Figure 1 below shows case-by-case reversal rates at the Federal Circuit from 2000-2009 for patent infringement cases appealed from district courts. (This data includes cases that were fully reversed or vacated, and appears to take into account summary affirmances.)
Figure 1. Reversal Rates at the Federal Circuit for District Court Patent Appeals (2000-2009).

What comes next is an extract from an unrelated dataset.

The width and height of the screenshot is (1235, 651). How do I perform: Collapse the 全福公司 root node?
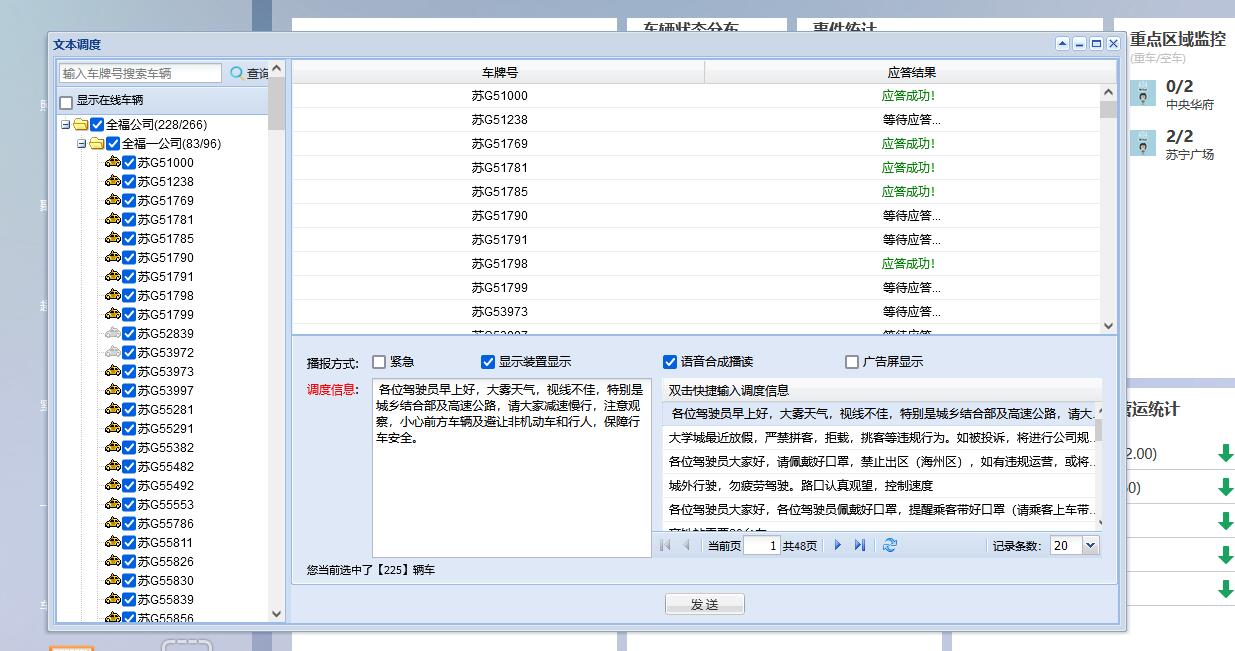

In comparison to the 8-18% rates shown in Figure 1, the private civil litigation reversal rates across the regional circuit courts are roughly 7-18%. The reversal rate in 2009 for bankruptcy cases in the regional circuit courts was 15.1%. Although it is somewhat out-of-date, the most exhaustive study of securities and contract appeals in federal courts reports reversal rates of 29.4% and 22.8%, respectively, from 1988-1997. In sum, the case-by-case reversal rates at the Federal Circuit are roughly the same or lower than the reversal rates in the regional circuits for private civil actions, particularly complex ones, like bankruptcy, securities, and contracts cases.
Figure 2 below shows issue-by-issue reversal rates at the Federal Circuit from 2000-2007 for those issues appealed in at least 20 cases (for a more exhaustive set of reversal rates, see my article). According to the data sources I used to compile these figures, these rates derive from all appeals decided by the Federal Circuit, including summary affirmances. (However, I believe some of the summary affirmances from the early 2000s may be missing from one of the sources--if so, this would only lower the issue-by-issue reversal rates, strengthening my argument.)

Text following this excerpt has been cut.